**Aim of the task:** Retype the line in which "This screenshot has width=1209, height=980." appears, then every line after it until the records end. Leave out the pictures.

**Data extract:**
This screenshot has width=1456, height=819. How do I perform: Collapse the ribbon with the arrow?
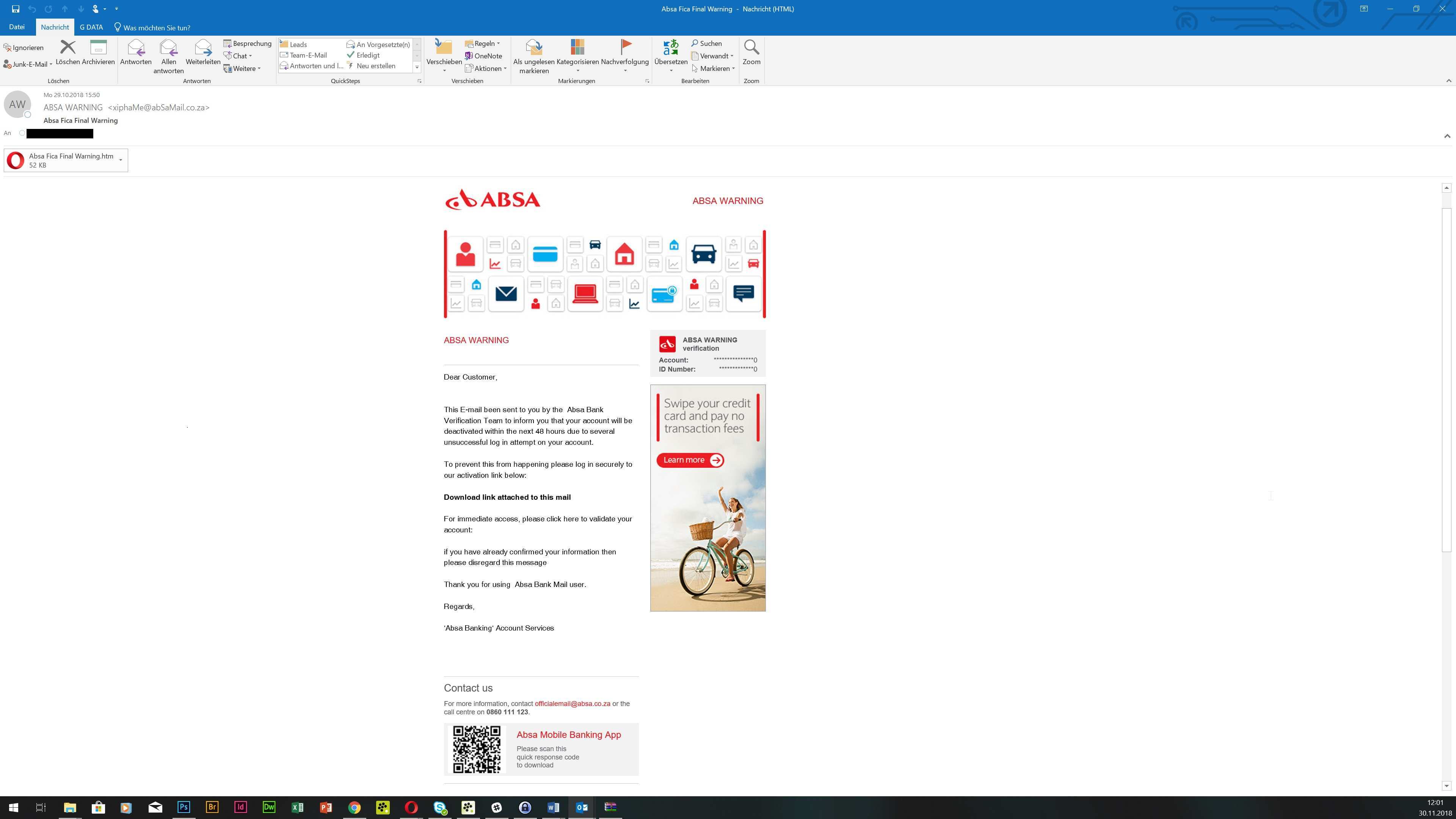[x=1449, y=81]
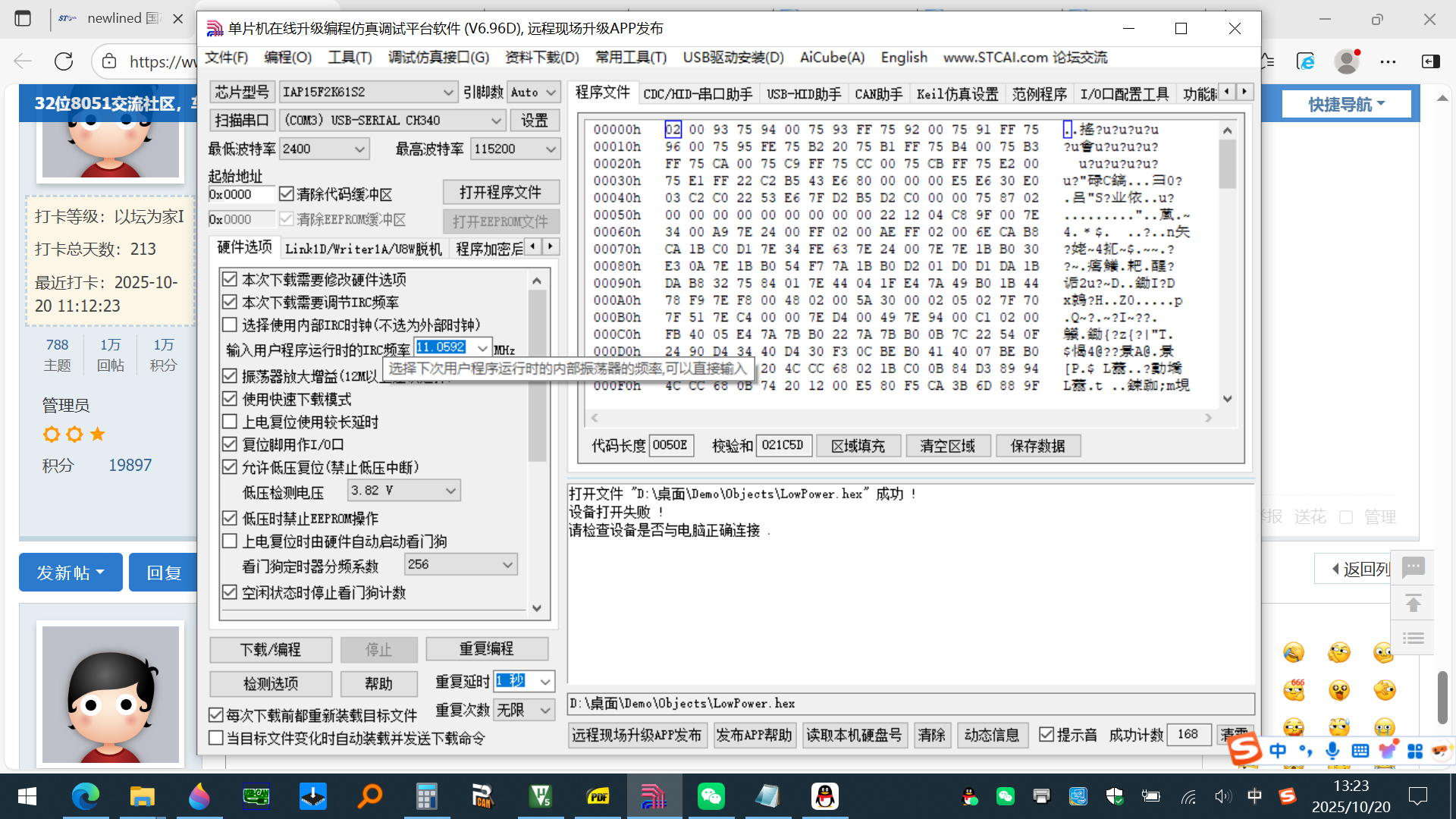This screenshot has height=819, width=1456.
Task: Click the 下载/编程 button
Action: [271, 649]
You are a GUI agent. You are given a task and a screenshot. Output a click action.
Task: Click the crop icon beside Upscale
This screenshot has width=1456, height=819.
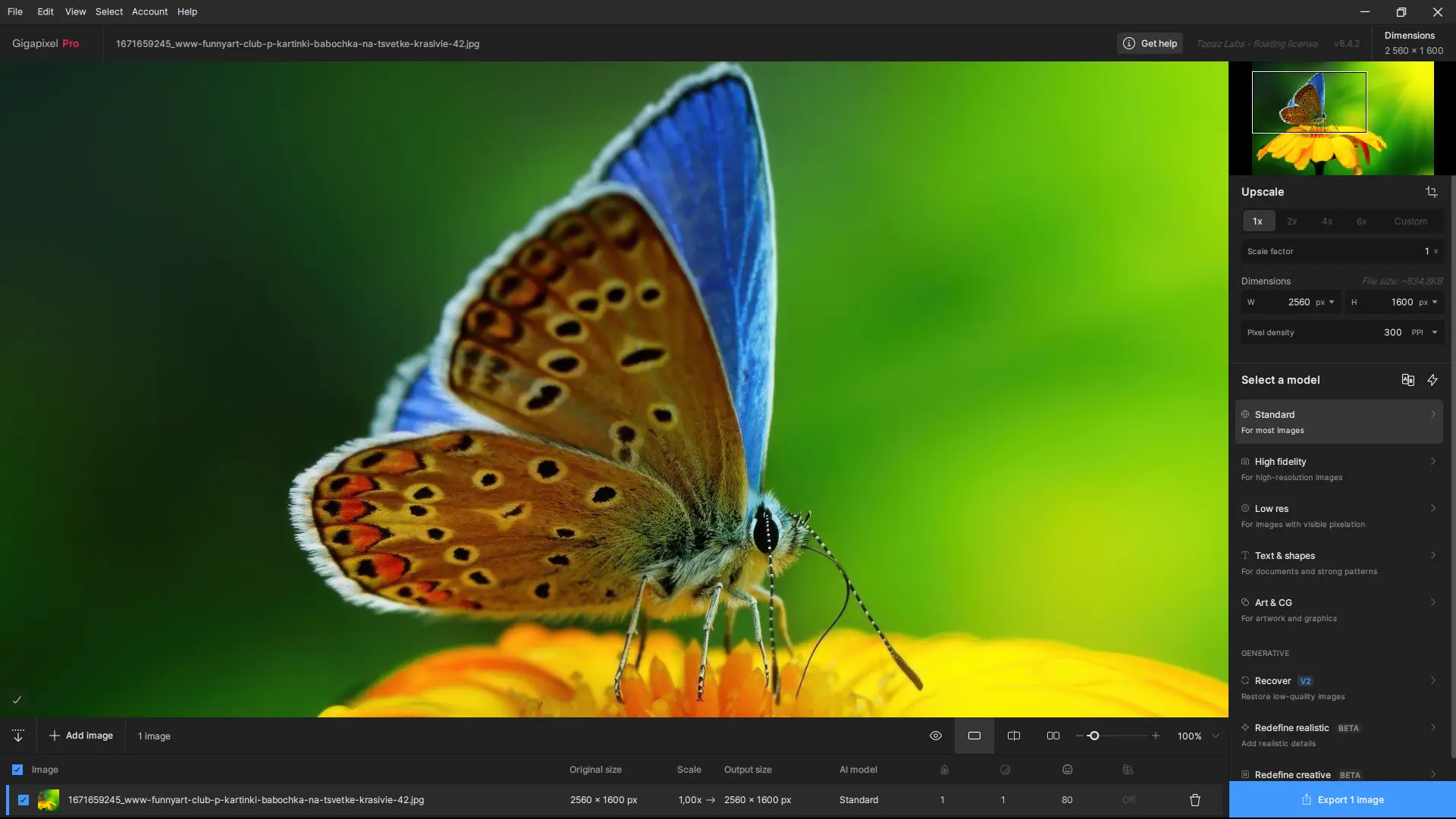point(1431,192)
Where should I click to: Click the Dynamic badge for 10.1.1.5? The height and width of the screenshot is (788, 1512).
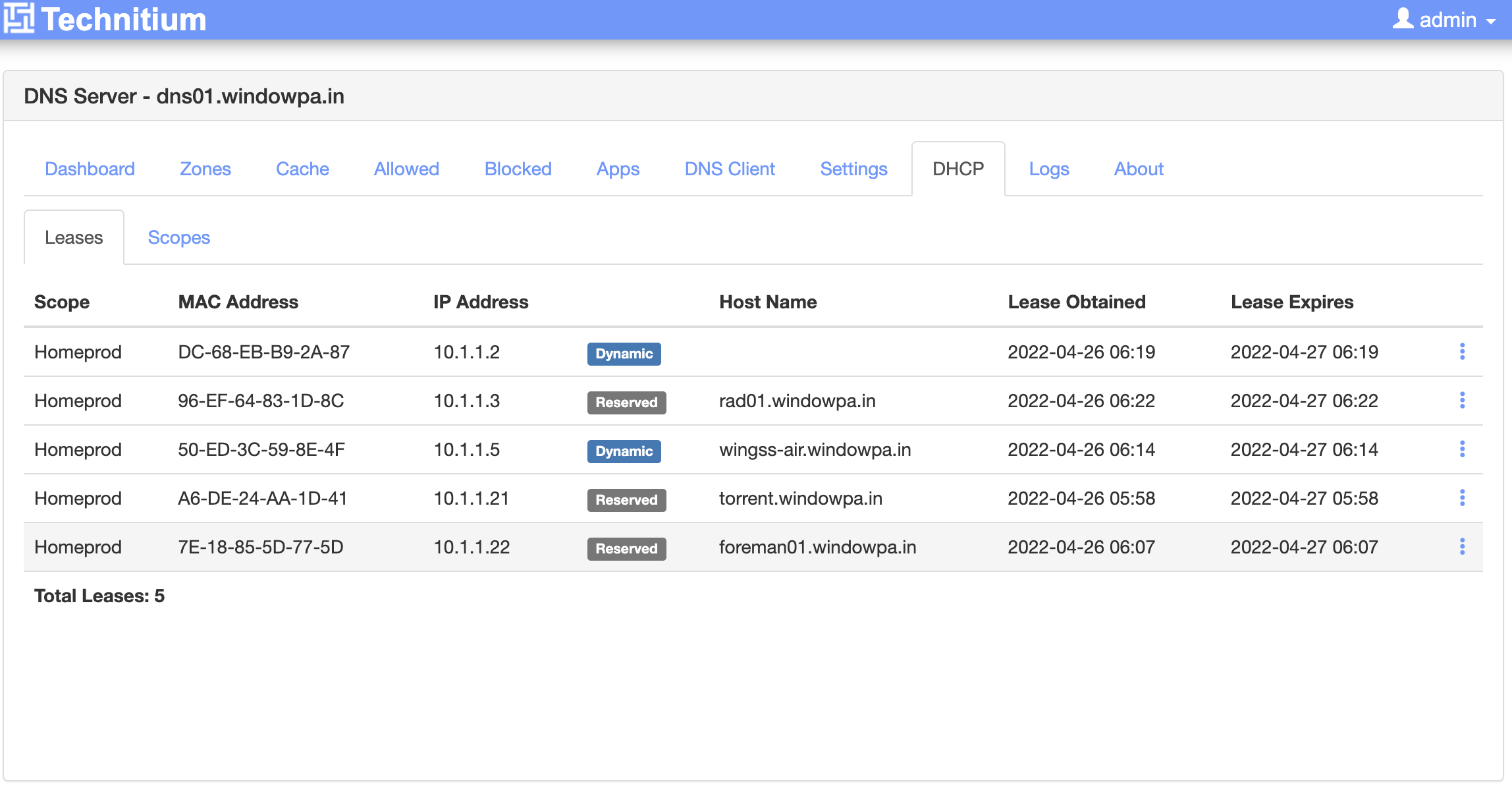tap(624, 451)
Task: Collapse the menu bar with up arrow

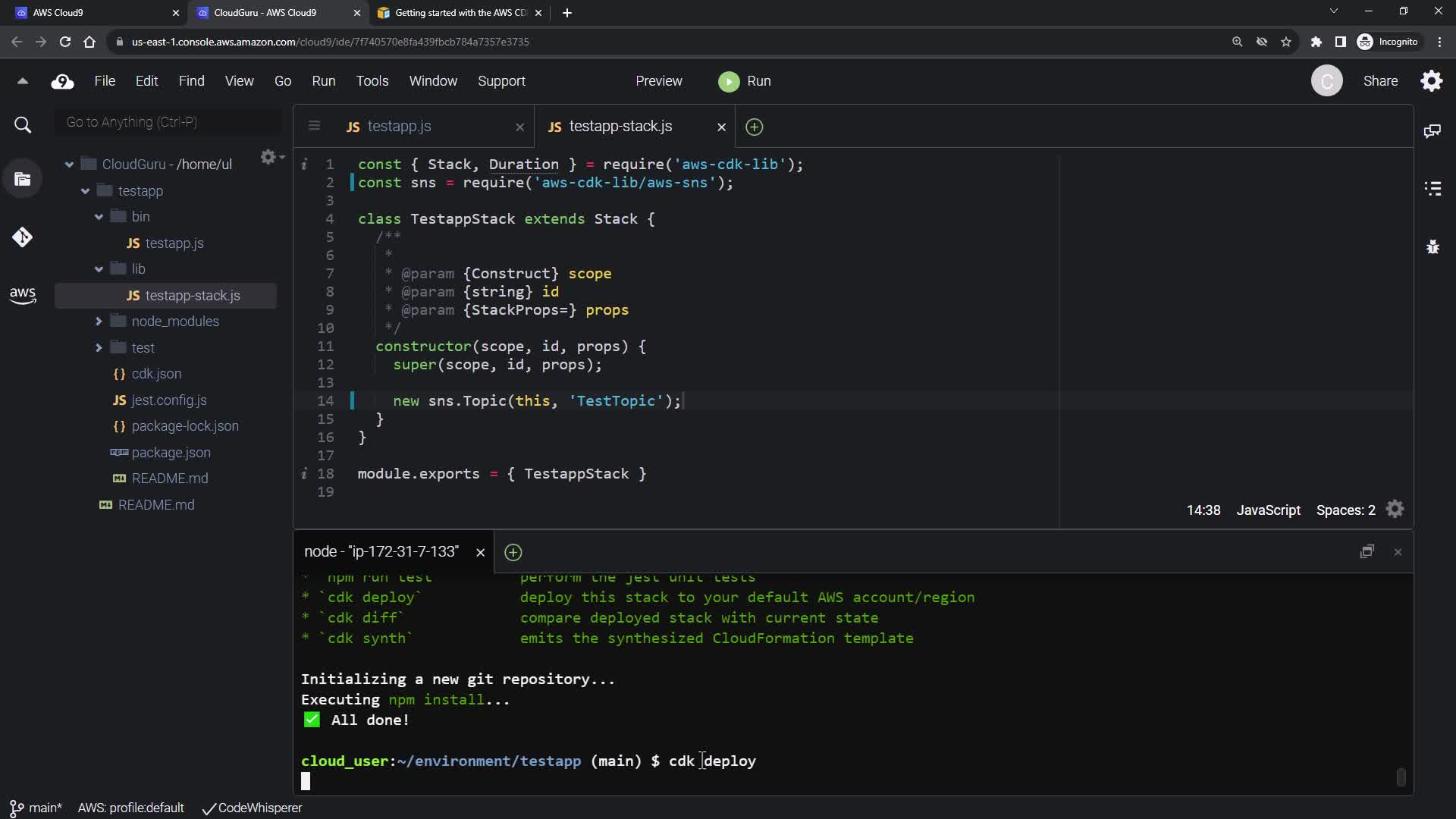Action: click(23, 81)
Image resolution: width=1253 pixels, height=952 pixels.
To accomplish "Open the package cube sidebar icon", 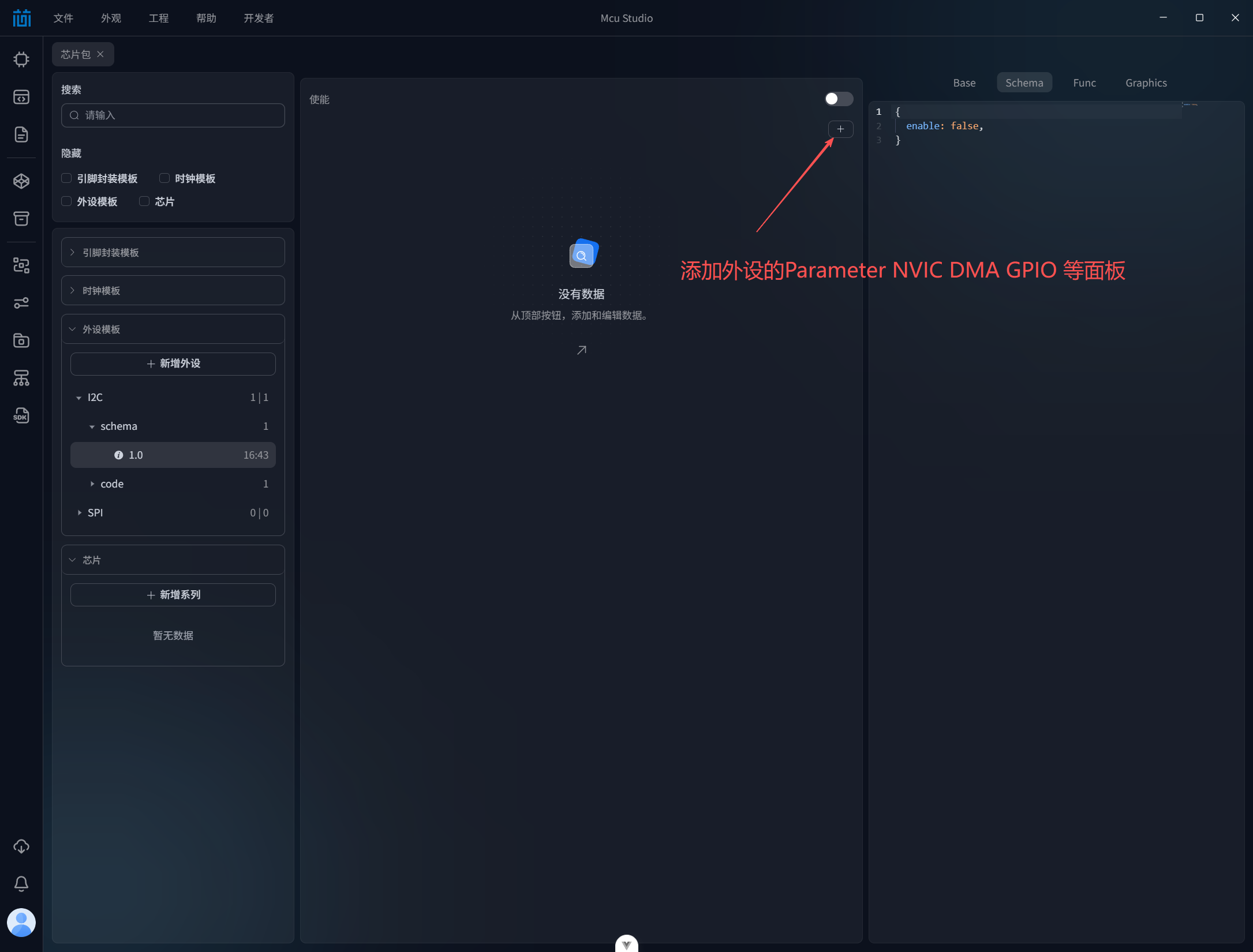I will click(21, 181).
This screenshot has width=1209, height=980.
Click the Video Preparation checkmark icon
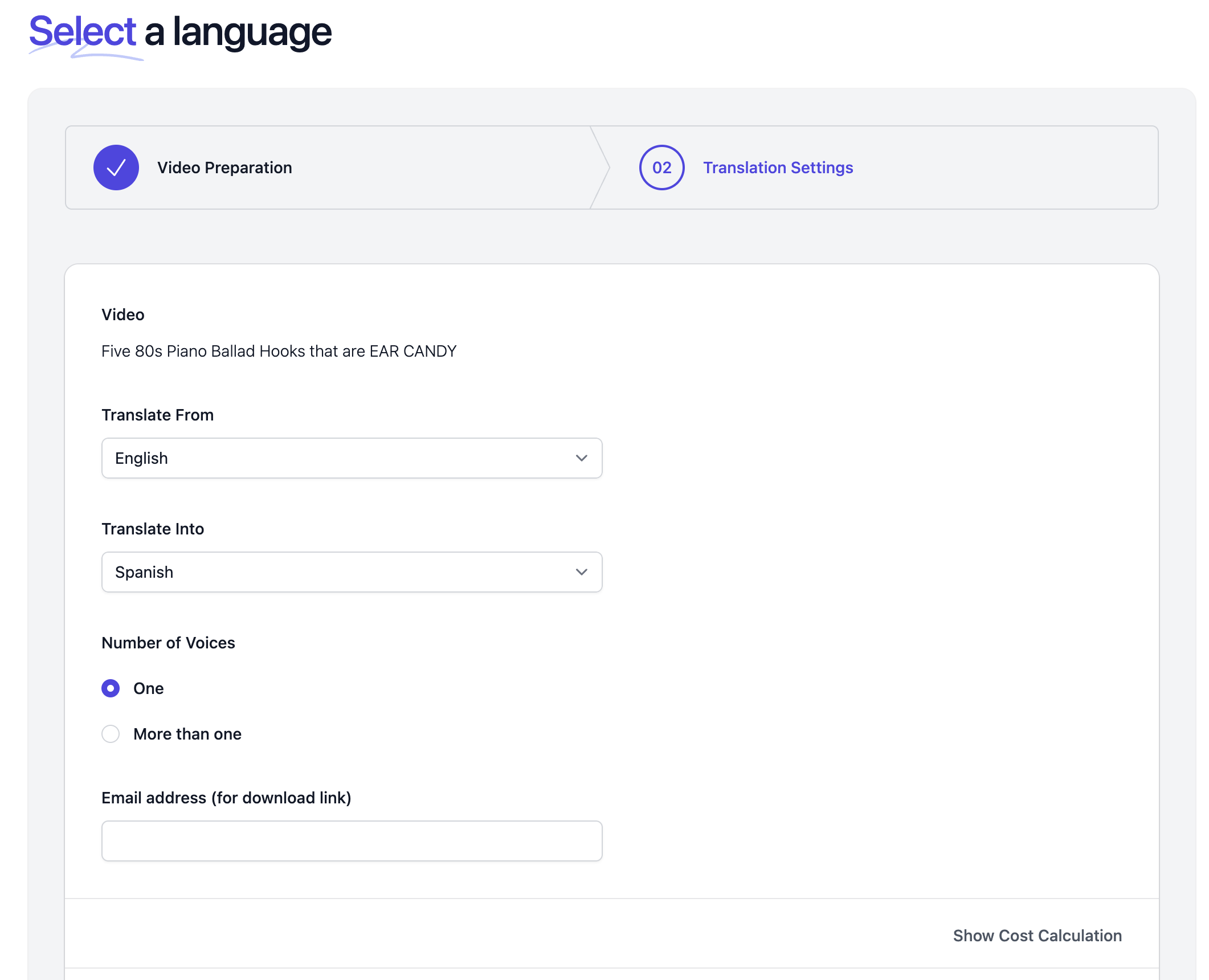(x=116, y=168)
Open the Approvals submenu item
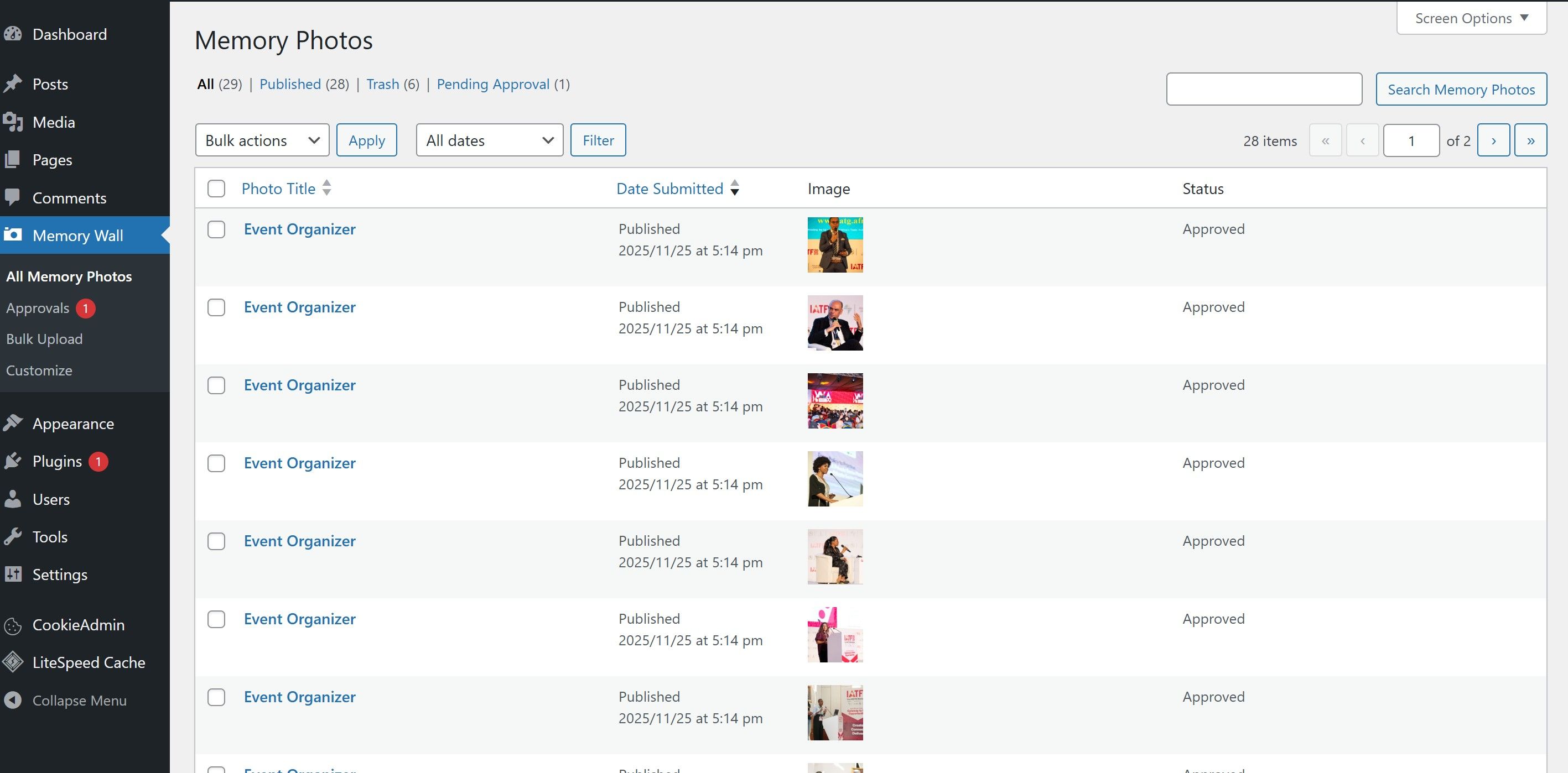The width and height of the screenshot is (1568, 773). click(x=38, y=308)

**Exercise solution:**
This screenshot has width=1209, height=980.
Click the Video Preparation checkmark icon
(x=116, y=168)
Open the Approvals submenu item
The width and height of the screenshot is (1568, 773). click(x=38, y=308)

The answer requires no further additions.